I have personally seen an 8 year-old hot dog in a Ziploc bag which did not get a spec of mould on it; rather it (somehow) shriveled and dessicated.

The fries in “Supersize Me” I spotted the trick right away - the small-restaurant fries are about twice the thickness of the McFries, and visibly soggier. The McFries are cooked to the point where they have almost no water left, while the other fries were mushy - they had enough water to grow mold, while McD’s were dried out. You can’t tell me a guy who was smart enough to creat and market a video blog as an award-winning theatrical documentary did not know exactly what he was doing.

The burgers from McD’s - I’ll go along with the “dried out” theory. The buns are toasted; the patty has a decent amount of salt, and unlike some corner shop, is cooked definitely past the point of having any live bateria left in it. If the bun dries out enough before the bag is sealed, it could help prevent mold for a long time. Still, I would not eat anything that’s been sitting unrefrigerated for a long time, even if tehre is no evidence of mold.

All you have to do is look at portion size to figure out what’s happened. The McDonald’s hamburger was a normal meal in the 50’s. By the 70’s, we had the quarter pounder. Now they are fighting to see who can have the bigger angus burger. Add mayo, add bacon (fat!!) and add miscellaneous special sauces at a hundred calories a spoonful… The classic greenish coke bottle was 8 oz. up to the 1950’s. then 10oz became normal; then 12; now 16oz is a normal drink. McDonalds even recently phased out the 8oz coffee cup.
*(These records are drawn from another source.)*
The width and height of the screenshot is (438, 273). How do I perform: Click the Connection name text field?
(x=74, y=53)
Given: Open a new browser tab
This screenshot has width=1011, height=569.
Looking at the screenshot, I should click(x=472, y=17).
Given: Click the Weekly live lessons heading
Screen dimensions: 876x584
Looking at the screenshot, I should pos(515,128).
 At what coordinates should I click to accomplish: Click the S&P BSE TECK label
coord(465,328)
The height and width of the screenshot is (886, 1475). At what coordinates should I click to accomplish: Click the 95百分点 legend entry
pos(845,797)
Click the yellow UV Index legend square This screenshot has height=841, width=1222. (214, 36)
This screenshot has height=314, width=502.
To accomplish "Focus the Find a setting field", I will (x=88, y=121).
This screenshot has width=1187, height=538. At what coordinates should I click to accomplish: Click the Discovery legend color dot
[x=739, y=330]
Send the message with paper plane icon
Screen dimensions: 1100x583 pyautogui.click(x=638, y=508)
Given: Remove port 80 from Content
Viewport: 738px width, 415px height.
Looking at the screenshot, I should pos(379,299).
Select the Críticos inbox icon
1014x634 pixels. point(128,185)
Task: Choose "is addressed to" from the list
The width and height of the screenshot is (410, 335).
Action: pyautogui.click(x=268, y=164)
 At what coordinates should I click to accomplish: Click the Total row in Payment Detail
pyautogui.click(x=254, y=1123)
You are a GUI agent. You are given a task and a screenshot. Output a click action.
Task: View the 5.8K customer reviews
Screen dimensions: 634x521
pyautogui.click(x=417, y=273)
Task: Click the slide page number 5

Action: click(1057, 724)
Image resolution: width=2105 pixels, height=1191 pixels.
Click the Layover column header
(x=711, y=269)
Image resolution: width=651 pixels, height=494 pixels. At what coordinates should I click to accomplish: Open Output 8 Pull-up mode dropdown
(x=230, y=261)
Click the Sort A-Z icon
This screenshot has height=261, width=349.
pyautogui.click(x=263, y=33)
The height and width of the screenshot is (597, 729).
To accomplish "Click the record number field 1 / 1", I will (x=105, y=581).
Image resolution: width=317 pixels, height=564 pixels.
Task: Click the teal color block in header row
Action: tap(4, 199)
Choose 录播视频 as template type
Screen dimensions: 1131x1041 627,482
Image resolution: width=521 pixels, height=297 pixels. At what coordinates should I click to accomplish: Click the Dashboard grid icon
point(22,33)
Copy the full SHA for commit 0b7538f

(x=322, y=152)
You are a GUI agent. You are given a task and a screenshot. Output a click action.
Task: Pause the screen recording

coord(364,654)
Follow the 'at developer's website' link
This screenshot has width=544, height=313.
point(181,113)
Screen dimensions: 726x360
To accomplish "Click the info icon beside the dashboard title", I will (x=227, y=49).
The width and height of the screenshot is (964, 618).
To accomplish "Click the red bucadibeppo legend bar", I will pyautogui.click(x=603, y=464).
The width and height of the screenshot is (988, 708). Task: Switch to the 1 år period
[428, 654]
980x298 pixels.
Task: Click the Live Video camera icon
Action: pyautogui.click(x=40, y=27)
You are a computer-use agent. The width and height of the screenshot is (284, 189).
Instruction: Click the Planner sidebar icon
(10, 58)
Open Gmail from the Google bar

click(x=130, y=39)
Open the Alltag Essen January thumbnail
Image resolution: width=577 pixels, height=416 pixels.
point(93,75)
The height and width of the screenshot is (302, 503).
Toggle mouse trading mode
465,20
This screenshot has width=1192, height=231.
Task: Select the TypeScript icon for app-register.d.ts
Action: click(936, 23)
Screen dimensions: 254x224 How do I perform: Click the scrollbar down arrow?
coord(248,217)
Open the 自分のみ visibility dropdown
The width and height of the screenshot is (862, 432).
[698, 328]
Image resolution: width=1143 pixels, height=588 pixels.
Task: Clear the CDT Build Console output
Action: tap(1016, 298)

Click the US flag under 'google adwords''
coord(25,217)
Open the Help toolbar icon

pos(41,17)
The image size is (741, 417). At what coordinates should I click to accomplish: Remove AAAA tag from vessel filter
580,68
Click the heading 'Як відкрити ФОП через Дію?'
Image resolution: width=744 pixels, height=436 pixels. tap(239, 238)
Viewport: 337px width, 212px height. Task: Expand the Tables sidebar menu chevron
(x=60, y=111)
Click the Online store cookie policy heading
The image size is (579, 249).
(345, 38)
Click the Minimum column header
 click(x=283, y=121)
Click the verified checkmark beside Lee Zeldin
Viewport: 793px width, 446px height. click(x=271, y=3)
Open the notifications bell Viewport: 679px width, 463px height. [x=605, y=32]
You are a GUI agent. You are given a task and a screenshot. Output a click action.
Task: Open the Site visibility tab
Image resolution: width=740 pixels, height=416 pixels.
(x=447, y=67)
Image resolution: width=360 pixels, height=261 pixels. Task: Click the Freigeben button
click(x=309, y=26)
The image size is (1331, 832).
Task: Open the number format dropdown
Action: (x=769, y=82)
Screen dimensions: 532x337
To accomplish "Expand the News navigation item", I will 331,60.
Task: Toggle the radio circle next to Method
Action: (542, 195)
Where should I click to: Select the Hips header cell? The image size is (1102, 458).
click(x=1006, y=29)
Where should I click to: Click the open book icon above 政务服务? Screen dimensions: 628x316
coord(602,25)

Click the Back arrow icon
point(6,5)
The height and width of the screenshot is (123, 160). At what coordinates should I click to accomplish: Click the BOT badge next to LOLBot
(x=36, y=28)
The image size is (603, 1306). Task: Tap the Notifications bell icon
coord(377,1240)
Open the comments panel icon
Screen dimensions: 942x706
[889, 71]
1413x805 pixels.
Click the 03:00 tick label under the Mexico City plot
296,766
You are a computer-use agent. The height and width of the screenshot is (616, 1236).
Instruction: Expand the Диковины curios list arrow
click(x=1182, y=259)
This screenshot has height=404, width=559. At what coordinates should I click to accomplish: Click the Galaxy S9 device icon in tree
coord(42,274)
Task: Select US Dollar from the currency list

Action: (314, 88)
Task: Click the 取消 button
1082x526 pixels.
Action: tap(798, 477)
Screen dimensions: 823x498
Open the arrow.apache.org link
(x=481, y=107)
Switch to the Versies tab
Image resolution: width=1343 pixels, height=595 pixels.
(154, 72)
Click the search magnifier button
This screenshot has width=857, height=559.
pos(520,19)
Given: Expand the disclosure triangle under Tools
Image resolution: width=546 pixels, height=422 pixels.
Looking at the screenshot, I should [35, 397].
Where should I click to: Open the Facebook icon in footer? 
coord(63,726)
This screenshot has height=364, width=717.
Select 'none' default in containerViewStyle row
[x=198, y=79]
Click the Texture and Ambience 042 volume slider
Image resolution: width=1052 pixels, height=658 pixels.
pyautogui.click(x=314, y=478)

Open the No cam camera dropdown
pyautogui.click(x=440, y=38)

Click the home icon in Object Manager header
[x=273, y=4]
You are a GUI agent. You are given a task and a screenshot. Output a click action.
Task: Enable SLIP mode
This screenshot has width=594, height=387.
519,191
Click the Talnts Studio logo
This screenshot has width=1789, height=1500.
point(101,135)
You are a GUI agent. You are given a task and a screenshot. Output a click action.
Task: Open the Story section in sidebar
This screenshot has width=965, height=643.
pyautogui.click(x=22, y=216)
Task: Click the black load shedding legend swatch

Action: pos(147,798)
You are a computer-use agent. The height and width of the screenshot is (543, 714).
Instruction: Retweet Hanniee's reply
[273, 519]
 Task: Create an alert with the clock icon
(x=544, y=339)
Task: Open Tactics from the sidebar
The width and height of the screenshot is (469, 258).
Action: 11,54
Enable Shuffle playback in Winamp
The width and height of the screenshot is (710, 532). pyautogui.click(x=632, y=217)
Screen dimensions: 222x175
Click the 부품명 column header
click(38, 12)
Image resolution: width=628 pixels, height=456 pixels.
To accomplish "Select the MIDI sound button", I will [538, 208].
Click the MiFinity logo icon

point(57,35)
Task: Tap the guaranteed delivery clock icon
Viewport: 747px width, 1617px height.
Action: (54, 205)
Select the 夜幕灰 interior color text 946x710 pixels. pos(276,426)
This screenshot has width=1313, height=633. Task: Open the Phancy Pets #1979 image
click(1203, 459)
Go over to Europe and the drink sizes are tiny - a “large” McD soda in europe is the medium here. Nobody sells “big gulp” 32-ouncers (sorry, 1-litre…) We’ve gone from drinking 8 oz of sugar syprup to 32oz - any surprise about the size of north americans?

Same in regular restaurants. 6 or 8 oz. used to be a normal steak portion; nowadays, 12oz is normal, and many sell he-man-sized steaks(??? Just the opposite, I would think?) of 16oz or even 24oz. Most meals are priced, for example, so the 12oz steak is $20 and the 16oz is $24 to squeeze that extra few bucks out of you, just like “supersize for $1 more” is designed to.

So, this is proof that honey is not food, right?

Sugar and salt preserve the same way, by sucking up all the available water. So I guess salt and sugar are not food, as well.